- Born: 5 March 1952 (age 74) Manchester, England, UK
- Occupation: comedian
- Years active: 1970s–present

= Aiden J. Harvey =

British comedian (born 1952)

Aiden J Harvey (born 5 March 1952 in Manchester, England) is an English northern comedian and impersonator who got his break on the mid-1970s ATV talent show New Faces. He was subsequently in demand on TV comedy and variety shows throughout the following decade.

He often appeared on the 1970s comedy programme Who Do You Do and its 1980s revival, Copy Cats.
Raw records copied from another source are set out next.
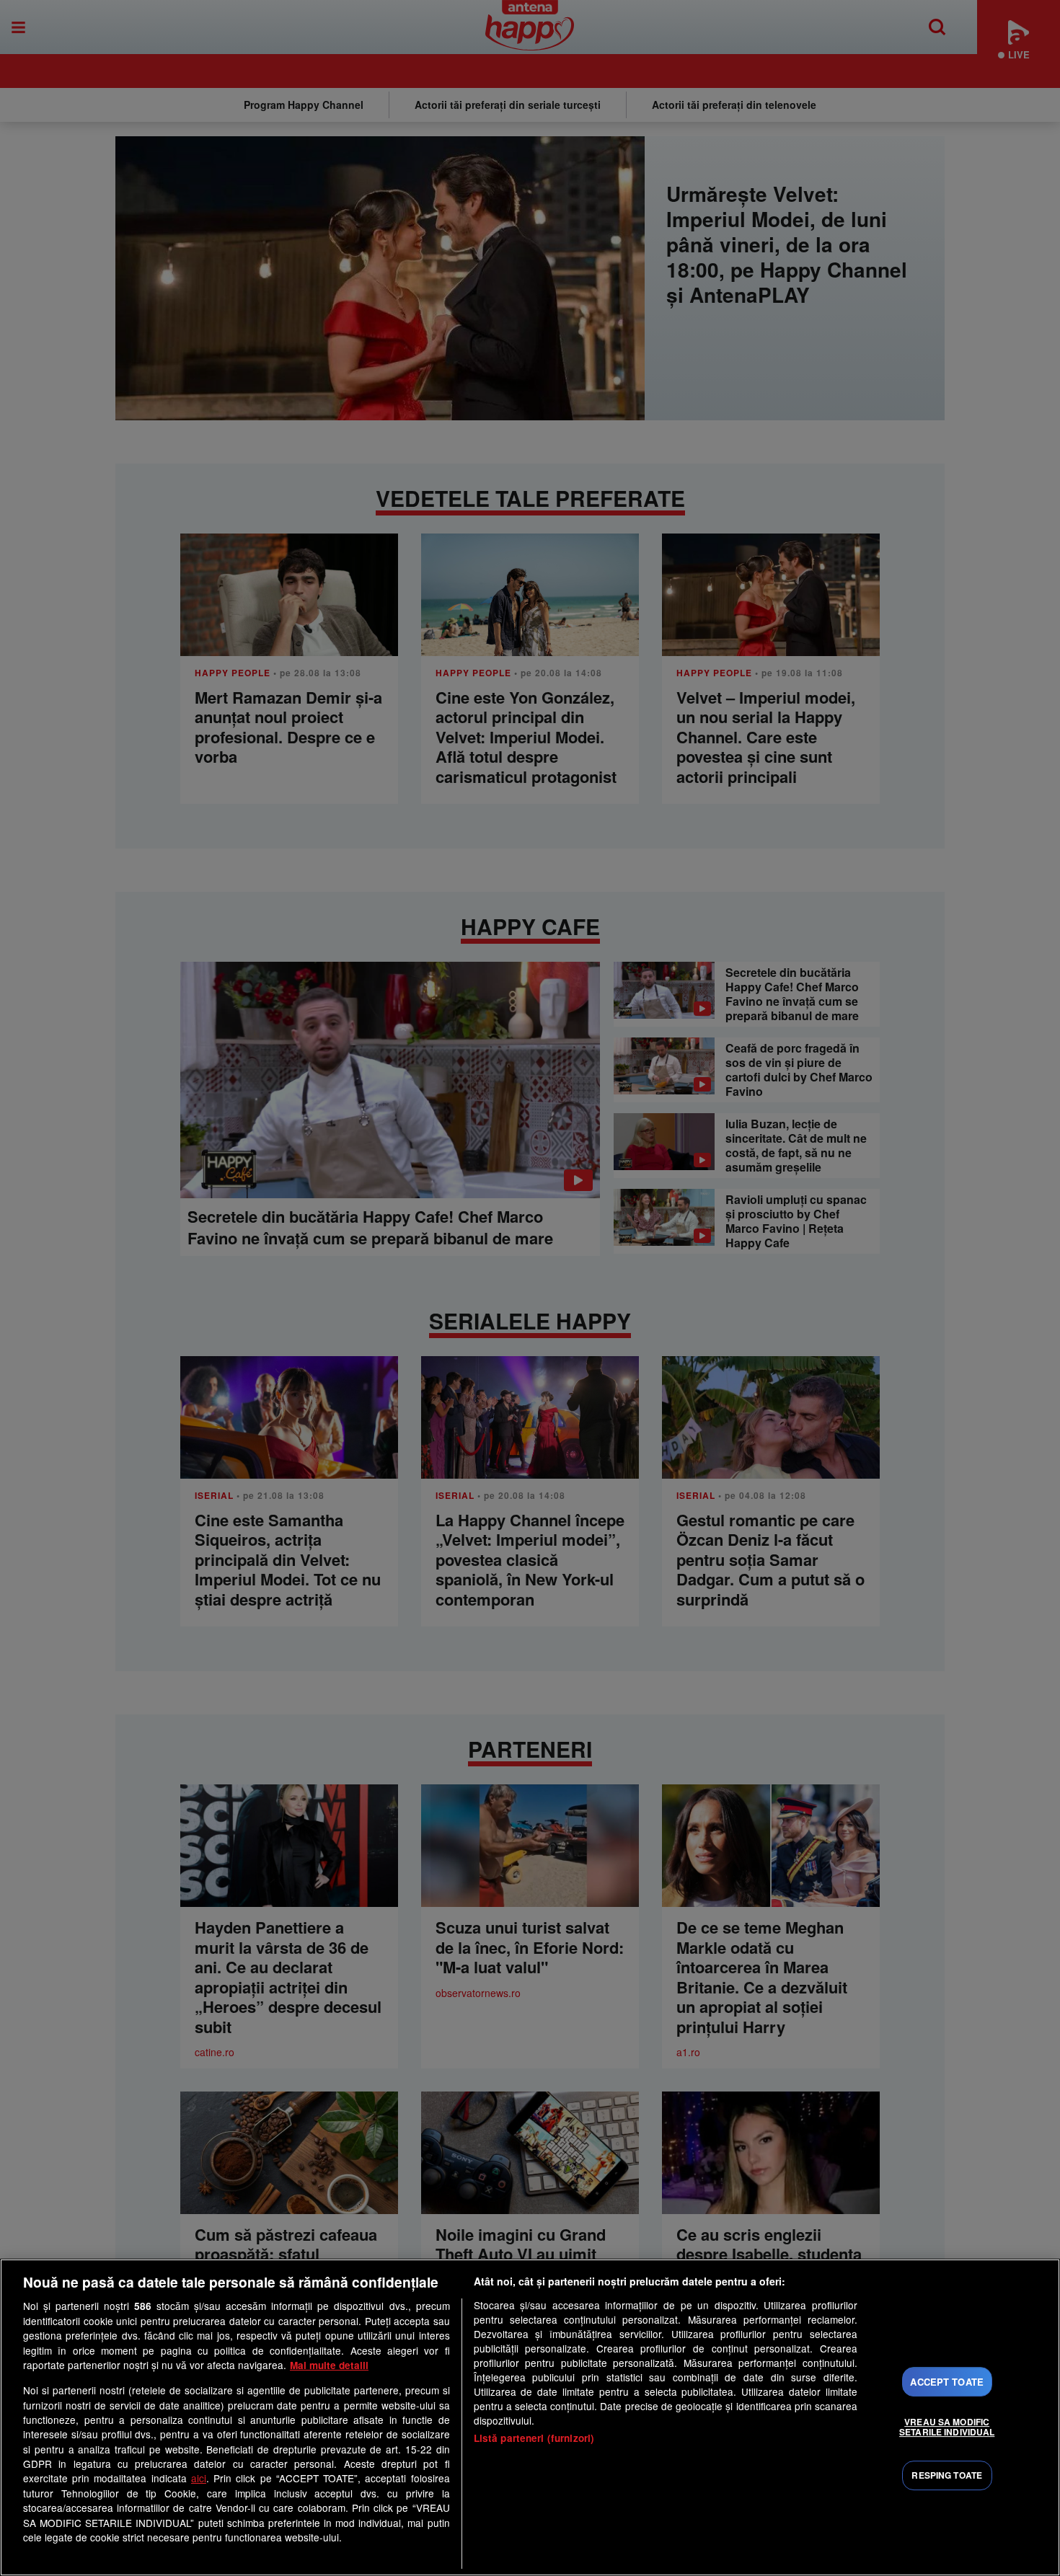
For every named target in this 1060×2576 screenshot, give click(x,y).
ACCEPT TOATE (947, 2382)
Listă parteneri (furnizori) (534, 2438)
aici (198, 2478)
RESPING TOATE (946, 2475)
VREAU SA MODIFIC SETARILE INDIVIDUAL (946, 2426)
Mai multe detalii (329, 2365)
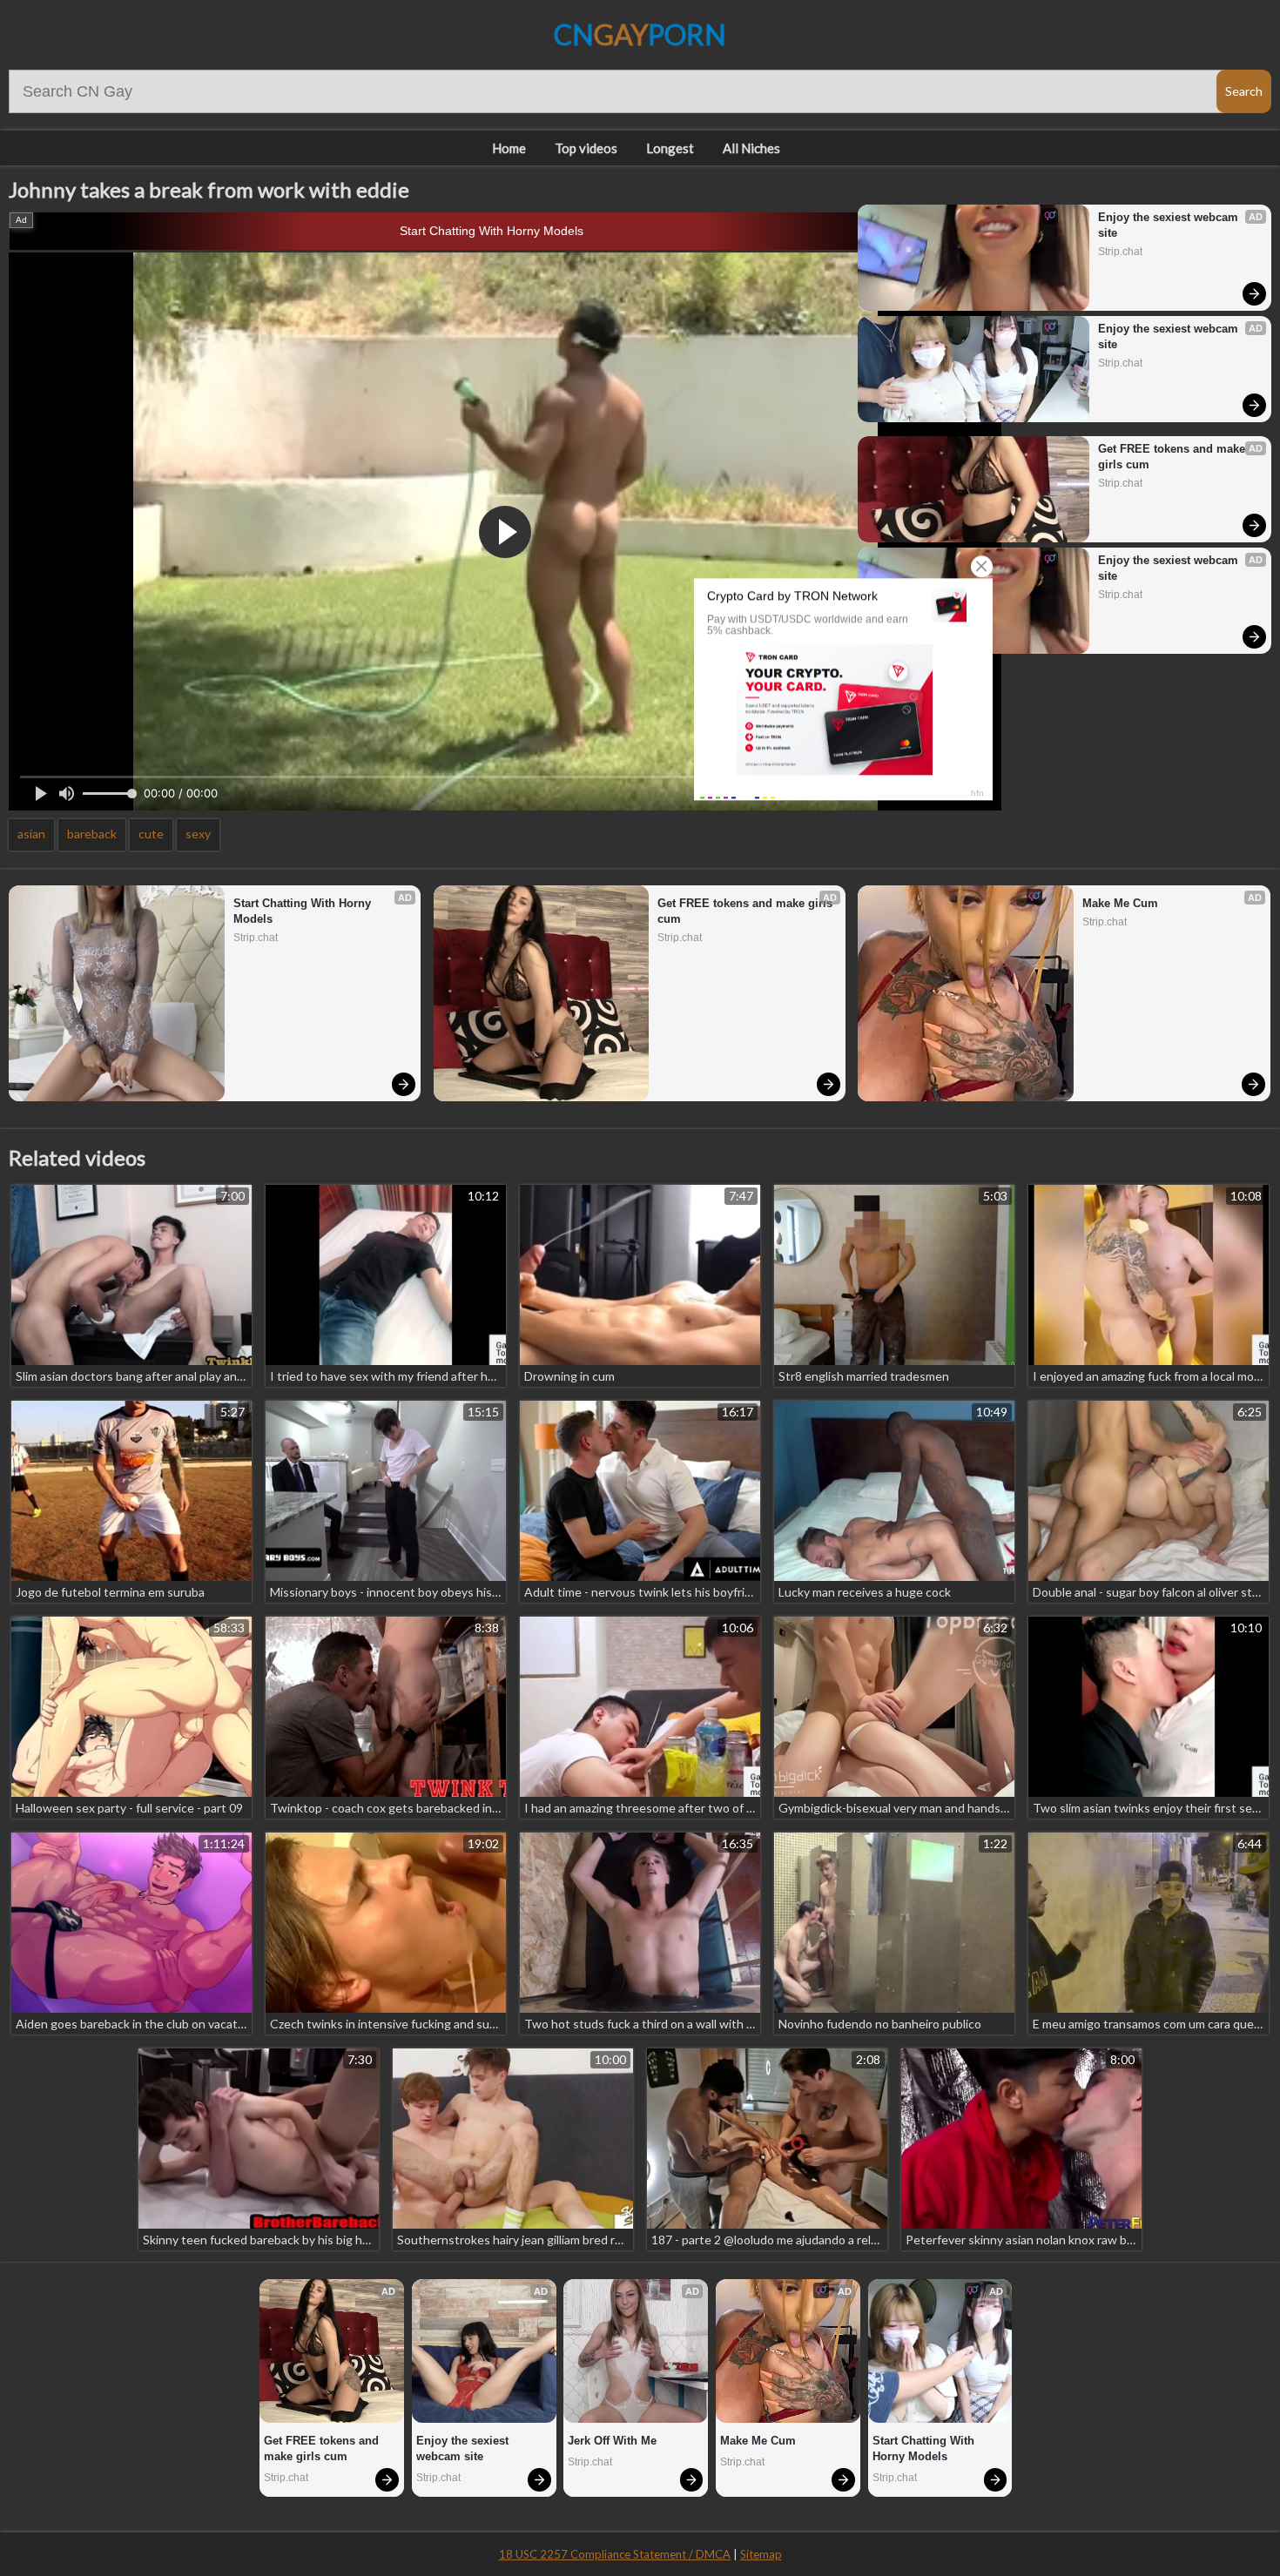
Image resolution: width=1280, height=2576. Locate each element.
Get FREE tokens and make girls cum (1173, 456)
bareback (92, 833)
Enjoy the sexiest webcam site (1170, 225)
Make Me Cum (1120, 903)
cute (151, 833)
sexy (198, 833)
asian (31, 833)
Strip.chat (1120, 251)
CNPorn (640, 34)
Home (509, 148)
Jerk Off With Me (612, 2440)
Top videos (586, 148)
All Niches (751, 148)
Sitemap (761, 2554)
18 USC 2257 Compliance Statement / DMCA (615, 2554)
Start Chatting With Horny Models (491, 231)
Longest (670, 148)
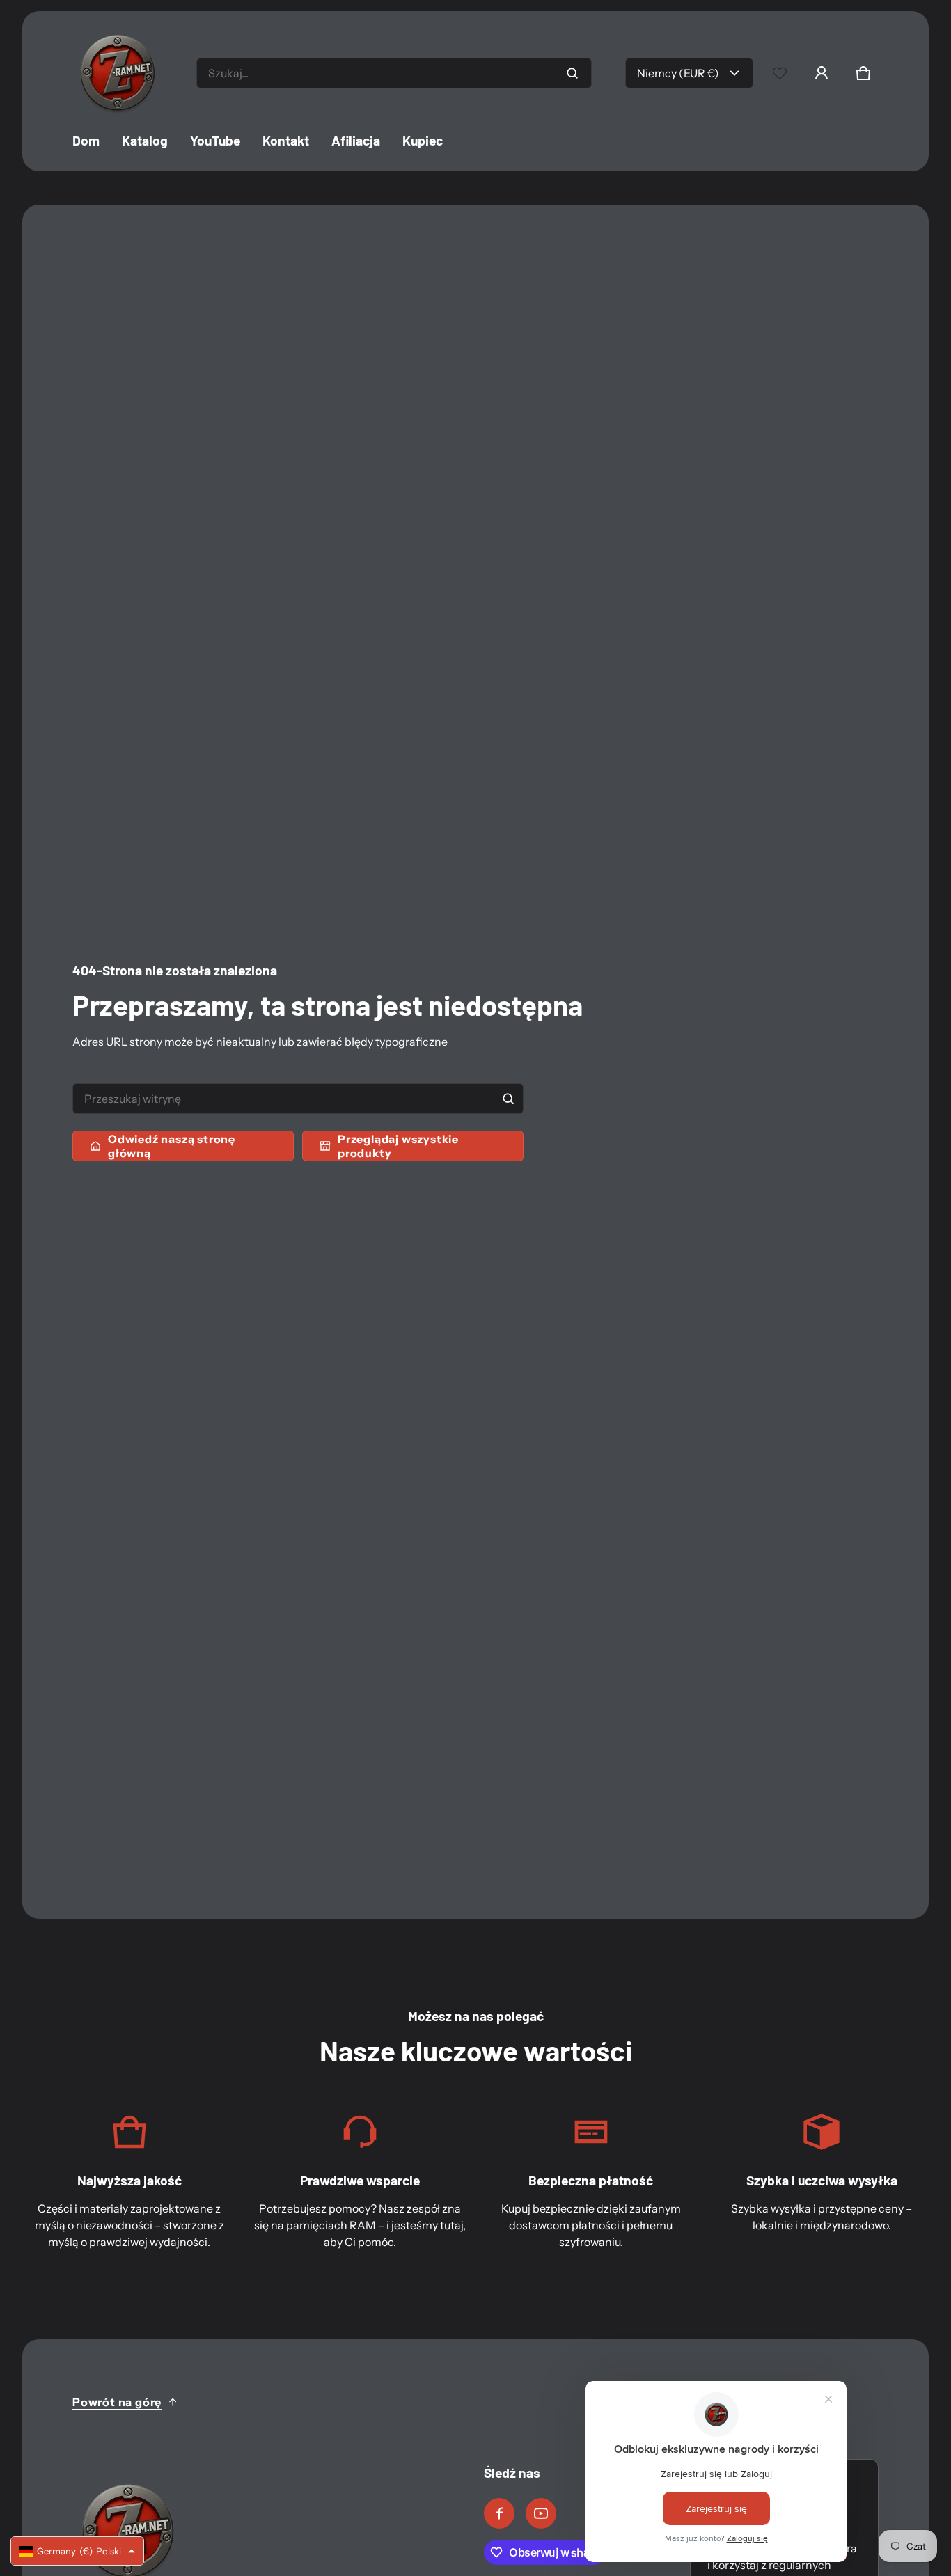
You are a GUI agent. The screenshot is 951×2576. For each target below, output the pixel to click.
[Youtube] (541, 2513)
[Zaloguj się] (821, 73)
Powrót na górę (117, 2402)
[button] (863, 73)
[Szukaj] (508, 1098)
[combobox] (394, 73)
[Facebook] (499, 2513)
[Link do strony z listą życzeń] (780, 73)
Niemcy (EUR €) (678, 73)
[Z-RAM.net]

Both shows were produced by LWT, and centred on a group of impressionists doing impressions. He made a cameo appearance in a 1988 episode of The Sooty Show entitled 'Down Under'.

Harvey was a guest performer on televised variety shows including Live from the Piccadilly'.

In 2005, he was working as a comedian on the cabaret circuit in Mallorca, and also as a cruise ship entertainer.

In 2007, he appeared in the pantomime version of Snow White and the Seven Dwarfs at the Southport Theatre.

In recent years, Aiden has appeared in pantomime at the Princess Theatre, Torquay. In 2015, as Muddles in Snow White and the Seven Dwarfs and in 2016 as Buttons in Cinderella. He changed venue in 2017, still for Cinderella, at The Albert Halls, Bolton but returned to Torquay in 2018, appearing as King Eggbert The Oval in Sleeping Beauty.